[SCHRIFTELIJKE OPDRACHT]
Schrijf alle items hieronder regel voor regel over, zonder iets te veranderen.

Doelgegevens voor aanwijzen:
━━━━━━━━━━━━━━━━
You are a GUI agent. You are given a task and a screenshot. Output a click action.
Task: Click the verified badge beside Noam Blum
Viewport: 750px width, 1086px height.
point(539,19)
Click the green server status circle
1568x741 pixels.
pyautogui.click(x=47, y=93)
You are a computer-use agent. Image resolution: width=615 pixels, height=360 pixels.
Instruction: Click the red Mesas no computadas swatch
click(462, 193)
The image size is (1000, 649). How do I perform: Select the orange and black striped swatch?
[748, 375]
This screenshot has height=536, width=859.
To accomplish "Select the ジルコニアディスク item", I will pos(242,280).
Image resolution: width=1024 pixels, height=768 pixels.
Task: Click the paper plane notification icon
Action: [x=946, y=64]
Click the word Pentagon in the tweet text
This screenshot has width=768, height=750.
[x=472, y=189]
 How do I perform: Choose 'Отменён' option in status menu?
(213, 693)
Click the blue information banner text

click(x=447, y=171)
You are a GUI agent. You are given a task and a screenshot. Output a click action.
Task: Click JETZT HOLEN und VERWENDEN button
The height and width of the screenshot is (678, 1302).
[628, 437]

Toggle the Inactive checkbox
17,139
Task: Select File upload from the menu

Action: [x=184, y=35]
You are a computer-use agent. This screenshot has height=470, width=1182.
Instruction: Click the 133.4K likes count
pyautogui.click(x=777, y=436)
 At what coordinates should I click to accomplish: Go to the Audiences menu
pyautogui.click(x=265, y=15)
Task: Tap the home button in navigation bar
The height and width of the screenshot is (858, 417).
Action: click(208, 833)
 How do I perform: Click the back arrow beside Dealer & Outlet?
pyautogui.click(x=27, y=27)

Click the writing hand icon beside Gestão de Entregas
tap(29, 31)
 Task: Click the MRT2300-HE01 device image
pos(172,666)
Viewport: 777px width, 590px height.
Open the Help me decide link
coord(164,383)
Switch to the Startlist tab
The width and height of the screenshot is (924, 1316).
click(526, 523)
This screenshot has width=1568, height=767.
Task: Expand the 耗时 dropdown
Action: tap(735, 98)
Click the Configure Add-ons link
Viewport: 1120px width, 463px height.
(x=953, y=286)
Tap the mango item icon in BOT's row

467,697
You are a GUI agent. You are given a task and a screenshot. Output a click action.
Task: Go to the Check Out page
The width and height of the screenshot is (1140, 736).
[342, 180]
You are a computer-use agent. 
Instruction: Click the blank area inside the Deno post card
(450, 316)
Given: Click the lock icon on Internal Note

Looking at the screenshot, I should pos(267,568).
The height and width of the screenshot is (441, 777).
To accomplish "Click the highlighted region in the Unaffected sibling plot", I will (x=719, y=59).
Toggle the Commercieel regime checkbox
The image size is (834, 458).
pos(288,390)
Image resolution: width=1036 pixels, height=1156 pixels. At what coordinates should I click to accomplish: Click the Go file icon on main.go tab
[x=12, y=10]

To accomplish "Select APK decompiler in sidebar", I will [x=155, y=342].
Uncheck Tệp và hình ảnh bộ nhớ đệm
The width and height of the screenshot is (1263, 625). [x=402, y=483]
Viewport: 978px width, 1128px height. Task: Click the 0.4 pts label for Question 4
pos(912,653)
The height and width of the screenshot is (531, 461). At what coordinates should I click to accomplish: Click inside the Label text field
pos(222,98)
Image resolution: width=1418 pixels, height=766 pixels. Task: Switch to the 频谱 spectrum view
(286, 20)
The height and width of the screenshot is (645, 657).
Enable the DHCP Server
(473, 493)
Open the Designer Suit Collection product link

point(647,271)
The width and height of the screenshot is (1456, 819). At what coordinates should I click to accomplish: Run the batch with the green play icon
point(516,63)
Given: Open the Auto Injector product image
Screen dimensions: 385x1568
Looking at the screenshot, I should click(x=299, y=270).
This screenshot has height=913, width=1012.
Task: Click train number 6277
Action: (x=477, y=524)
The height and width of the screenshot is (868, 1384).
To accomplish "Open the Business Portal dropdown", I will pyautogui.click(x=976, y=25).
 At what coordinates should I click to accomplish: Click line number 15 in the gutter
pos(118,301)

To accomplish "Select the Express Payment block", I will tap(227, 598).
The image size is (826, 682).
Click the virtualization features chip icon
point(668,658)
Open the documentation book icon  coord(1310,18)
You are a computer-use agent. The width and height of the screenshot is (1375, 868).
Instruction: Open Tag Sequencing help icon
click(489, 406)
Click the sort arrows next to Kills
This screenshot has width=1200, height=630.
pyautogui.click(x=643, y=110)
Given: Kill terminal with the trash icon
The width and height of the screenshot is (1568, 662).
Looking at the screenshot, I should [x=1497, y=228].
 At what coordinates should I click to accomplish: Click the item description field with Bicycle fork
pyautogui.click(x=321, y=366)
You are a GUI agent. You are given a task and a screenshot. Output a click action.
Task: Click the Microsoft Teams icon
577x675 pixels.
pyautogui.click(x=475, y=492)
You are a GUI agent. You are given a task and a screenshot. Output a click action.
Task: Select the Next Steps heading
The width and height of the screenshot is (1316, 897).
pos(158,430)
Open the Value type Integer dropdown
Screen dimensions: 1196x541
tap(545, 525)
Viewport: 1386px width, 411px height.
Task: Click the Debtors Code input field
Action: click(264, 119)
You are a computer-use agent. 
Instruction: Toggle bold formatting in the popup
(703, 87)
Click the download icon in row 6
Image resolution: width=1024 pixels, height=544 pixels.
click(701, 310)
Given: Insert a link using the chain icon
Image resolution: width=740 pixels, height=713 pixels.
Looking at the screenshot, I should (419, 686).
━━━━━━━━━━━━━━━━
[SCHRIFTELIJKE OPLOSSING]
You are a GUI agent. You are given a task and a screenshot. Output a click action.
Task: Click the verified badge beside Noam Blum
Viewport: 750px width, 1086px height.
point(539,19)
Click the green server status circle
1568x741 pixels.
pyautogui.click(x=47, y=93)
You are a computer-use agent. Image resolution: width=615 pixels, height=360 pixels.
Instruction: Click the red Mesas no computadas swatch
click(462, 193)
The image size is (1000, 649). How do I perform: Select the orange and black striped swatch?
[748, 375]
This screenshot has height=536, width=859.
To accomplish "Select the ジルコニアディスク item", I will pos(242,280).
Image resolution: width=1024 pixels, height=768 pixels.
Task: Click the paper plane notification icon
Action: [x=946, y=64]
Click the word Pentagon in the tweet text
This screenshot has width=768, height=750.
[x=472, y=189]
 How do I perform: Choose 'Отменён' option in status menu?
(213, 693)
Click the blue information banner text

click(x=447, y=171)
You are a GUI agent. You are given a task and a screenshot. Output a click action.
Task: Click JETZT HOLEN und VERWENDEN button
The height and width of the screenshot is (678, 1302).
[628, 437]

Toggle the Inactive checkbox
17,139
Task: Select File upload from the menu

Action: [x=184, y=35]
You are a computer-use agent. This screenshot has height=470, width=1182.
Instruction: Click the 133.4K likes count
pyautogui.click(x=777, y=436)
 At what coordinates should I click to accomplish: Go to the Audiences menu
pyautogui.click(x=265, y=15)
Task: Tap the home button in navigation bar
The height and width of the screenshot is (858, 417).
Action: click(208, 833)
 How do I perform: Click the back arrow beside Dealer & Outlet?
pyautogui.click(x=27, y=27)

Click the writing hand icon beside Gestão de Entregas
tap(29, 31)
 Task: Click the MRT2300-HE01 device image
pos(172,666)
Viewport: 777px width, 590px height.
Open the Help me decide link
coord(164,383)
Switch to the Startlist tab
The width and height of the screenshot is (924, 1316).
click(526, 523)
This screenshot has width=1568, height=767.
Task: Expand the 耗时 dropdown
Action: tap(735, 98)
Click the Configure Add-ons link
Viewport: 1120px width, 463px height.
(x=953, y=286)
Tap the mango item icon in BOT's row

467,697
You are a GUI agent. You are given a task and a screenshot. Output a click action.
Task: Go to the Check Out page
The width and height of the screenshot is (1140, 736).
[342, 180]
You are a computer-use agent. 
Instruction: Click the blank area inside the Deno post card
(450, 316)
Given: Click the lock icon on Internal Note

Looking at the screenshot, I should pos(267,568).
The height and width of the screenshot is (441, 777).
To accomplish "Click the highlighted region in the Unaffected sibling plot", I will (x=719, y=59).
Toggle the Commercieel regime checkbox
The image size is (834, 458).
pos(288,390)
Image resolution: width=1036 pixels, height=1156 pixels. At what coordinates should I click to accomplish: Click the Go file icon on main.go tab
[x=12, y=10]

To accomplish "Select APK decompiler in sidebar", I will [x=155, y=342].
Uncheck Tệp và hình ảnh bộ nhớ đệm
The width and height of the screenshot is (1263, 625). [x=402, y=483]
Viewport: 978px width, 1128px height. Task: Click the 0.4 pts label for Question 4
pos(912,653)
The height and width of the screenshot is (531, 461). At what coordinates should I click to accomplish: Click inside the Label text field
pos(222,98)
Image resolution: width=1418 pixels, height=766 pixels. Task: Switch to the 频谱 spectrum view
(286, 20)
The height and width of the screenshot is (645, 657).
Enable the DHCP Server
(473, 493)
Open the Designer Suit Collection product link

point(647,271)
The width and height of the screenshot is (1456, 819). At what coordinates should I click to accomplish: Run the batch with the green play icon
point(516,63)
Given: Open the Auto Injector product image
Screen dimensions: 385x1568
Looking at the screenshot, I should click(x=299, y=270).
This screenshot has height=913, width=1012.
Task: Click train number 6277
Action: (x=477, y=524)
The height and width of the screenshot is (868, 1384).
To accomplish "Open the Business Portal dropdown", I will pyautogui.click(x=976, y=25).
 At what coordinates should I click to accomplish: Click line number 15 in the gutter
pos(118,301)

To accomplish "Select the Express Payment block", I will tap(227, 598).
The image size is (826, 682).
Click the virtualization features chip icon
point(668,658)
Open the documentation book icon  coord(1310,18)
You are a computer-use agent. The width and height of the screenshot is (1375, 868).
Instruction: Open Tag Sequencing help icon
click(489, 406)
Click the sort arrows next to Kills
This screenshot has width=1200, height=630.
pyautogui.click(x=643, y=110)
Given: Kill terminal with the trash icon
The width and height of the screenshot is (1568, 662).
Looking at the screenshot, I should [x=1497, y=228].
 At what coordinates should I click to accomplish: Click the item description field with Bicycle fork
pyautogui.click(x=321, y=366)
You are a GUI agent. You are given a task and a screenshot. Output a click action.
Task: Click the Microsoft Teams icon
577x675 pixels.
pyautogui.click(x=475, y=492)
You are a GUI agent. You are given a task and a screenshot. Output a click action.
Task: Select the Next Steps heading
The width and height of the screenshot is (1316, 897).
pos(158,430)
Open the Value type Integer dropdown
Screen dimensions: 1196x541
tap(545, 525)
Viewport: 1386px width, 411px height.
Task: Click the Debtors Code input field
Action: click(264, 119)
You are a computer-use agent. 
Instruction: Toggle bold formatting in the popup
(703, 87)
Click the download icon in row 6
Image resolution: width=1024 pixels, height=544 pixels.
click(701, 310)
Given: Insert a link using the chain icon
Image resolution: width=740 pixels, height=713 pixels.
Looking at the screenshot, I should (419, 686).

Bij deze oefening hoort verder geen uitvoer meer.